===== Information
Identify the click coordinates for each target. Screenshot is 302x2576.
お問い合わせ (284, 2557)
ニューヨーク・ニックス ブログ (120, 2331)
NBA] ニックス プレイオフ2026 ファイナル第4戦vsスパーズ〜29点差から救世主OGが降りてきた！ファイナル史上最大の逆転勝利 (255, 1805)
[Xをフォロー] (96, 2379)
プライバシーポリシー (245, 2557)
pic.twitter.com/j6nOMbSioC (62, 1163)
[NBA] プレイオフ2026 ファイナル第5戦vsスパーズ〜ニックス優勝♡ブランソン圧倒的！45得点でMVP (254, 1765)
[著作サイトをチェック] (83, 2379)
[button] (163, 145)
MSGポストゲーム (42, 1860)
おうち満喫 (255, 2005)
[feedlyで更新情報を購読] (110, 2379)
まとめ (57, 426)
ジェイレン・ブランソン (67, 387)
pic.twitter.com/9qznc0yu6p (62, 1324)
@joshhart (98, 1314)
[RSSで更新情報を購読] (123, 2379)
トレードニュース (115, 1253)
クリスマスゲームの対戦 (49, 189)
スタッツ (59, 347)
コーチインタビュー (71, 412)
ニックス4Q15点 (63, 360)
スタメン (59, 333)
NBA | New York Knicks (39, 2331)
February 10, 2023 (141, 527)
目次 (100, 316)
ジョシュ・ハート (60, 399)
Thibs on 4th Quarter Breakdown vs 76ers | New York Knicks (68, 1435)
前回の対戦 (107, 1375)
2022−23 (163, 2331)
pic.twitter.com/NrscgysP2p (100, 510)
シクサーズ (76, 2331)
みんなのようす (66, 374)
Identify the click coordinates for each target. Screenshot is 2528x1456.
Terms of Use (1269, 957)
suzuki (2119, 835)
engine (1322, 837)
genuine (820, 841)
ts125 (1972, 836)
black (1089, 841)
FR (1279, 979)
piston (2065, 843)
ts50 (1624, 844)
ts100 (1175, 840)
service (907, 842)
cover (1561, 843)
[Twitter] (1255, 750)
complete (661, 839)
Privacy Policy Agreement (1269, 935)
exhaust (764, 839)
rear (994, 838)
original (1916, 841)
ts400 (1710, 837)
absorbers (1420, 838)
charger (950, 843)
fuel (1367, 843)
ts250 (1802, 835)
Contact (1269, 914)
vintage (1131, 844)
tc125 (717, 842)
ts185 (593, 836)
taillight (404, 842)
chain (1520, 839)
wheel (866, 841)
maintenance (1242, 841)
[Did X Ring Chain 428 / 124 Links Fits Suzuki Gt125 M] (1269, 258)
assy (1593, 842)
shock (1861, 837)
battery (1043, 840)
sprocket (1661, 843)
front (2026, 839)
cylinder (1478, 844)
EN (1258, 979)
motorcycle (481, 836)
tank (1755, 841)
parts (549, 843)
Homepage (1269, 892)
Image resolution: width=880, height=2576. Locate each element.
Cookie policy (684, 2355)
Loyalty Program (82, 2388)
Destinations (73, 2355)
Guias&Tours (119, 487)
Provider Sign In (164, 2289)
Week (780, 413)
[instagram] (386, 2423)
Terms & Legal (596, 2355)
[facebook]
==========
Retype the entries in full. Keep every line identical.

Identify the click coordinates for each target. Screenshot is 302x2576.
お問い合わせ (284, 2557)
ニューヨーク・ニックス ブログ (120, 2331)
NBA] ニックス プレイオフ2026 ファイナル第4戦vsスパーズ〜29点差から救世主OGが降りてきた！ファイナル史上最大の逆転勝利 (255, 1805)
[Xをフォロー] (96, 2379)
プライバシーポリシー (245, 2557)
pic.twitter.com/j6nOMbSioC (62, 1163)
[NBA] プレイオフ2026 ファイナル第5戦vsスパーズ〜ニックス優勝♡ブランソン圧倒的！45得点でMVP (254, 1765)
[著作サイトをチェック] (83, 2379)
[button] (163, 145)
MSGポストゲーム (42, 1860)
おうち満喫 (255, 2005)
[feedlyで更新情報を購読] (110, 2379)
まとめ (57, 426)
ジェイレン・ブランソン (67, 387)
pic.twitter.com/9qznc0yu6p (62, 1324)
@joshhart (98, 1314)
[RSSで更新情報を購読] (123, 2379)
トレードニュース (115, 1253)
クリスマスゲームの対戦 (49, 189)
スタッツ (59, 347)
コーチインタビュー (71, 412)
ニックス4Q15点 (63, 360)
スタメン (59, 333)
NBA | New York Knicks (39, 2331)
February 10, 2023 (141, 527)
目次 (100, 316)
ジョシュ・ハート (60, 399)
Thibs on 4th Quarter Breakdown vs 76ers | New York Knicks (68, 1435)
前回の対戦 (107, 1375)
2022−23 (163, 2331)
pic.twitter.com/NrscgysP2p (100, 510)
シクサーズ (76, 2331)
みんなのようす (66, 374)
Identify the click coordinates for each target. Screenshot is 2528x1456.
Terms of Use (1269, 957)
suzuki (2119, 835)
engine (1322, 837)
genuine (820, 841)
ts125 (1972, 836)
black (1089, 841)
FR (1279, 979)
piston (2065, 843)
ts50 (1624, 844)
ts100 (1175, 840)
service (907, 842)
cover (1561, 843)
[Twitter] (1255, 750)
complete (661, 839)
Privacy Policy Agreement (1269, 935)
exhaust (764, 839)
rear (994, 838)
original (1916, 841)
ts400 (1710, 837)
absorbers (1420, 838)
charger (950, 843)
fuel (1367, 843)
ts250 (1802, 835)
Contact (1269, 914)
vintage (1131, 844)
tc125 (717, 842)
ts185 (593, 836)
taillight (404, 842)
chain (1520, 839)
wheel (866, 841)
maintenance (1242, 841)
[Did X Ring Chain 428 / 124 Links Fits Suzuki Gt125 M] (1269, 258)
assy (1593, 842)
shock (1861, 837)
battery (1043, 840)
sprocket (1661, 843)
front (2026, 839)
cylinder (1478, 844)
EN (1258, 979)
motorcycle (481, 836)
tank (1755, 841)
parts (549, 843)
Homepage (1269, 892)
Image resolution: width=880, height=2576. Locate each element.
Cookie policy (684, 2355)
Loyalty Program (82, 2388)
Destinations (73, 2355)
Guias&Tours (119, 487)
Provider Sign In (164, 2289)
Week (780, 413)
[instagram] (386, 2423)
Terms & Legal (596, 2355)
[facebook]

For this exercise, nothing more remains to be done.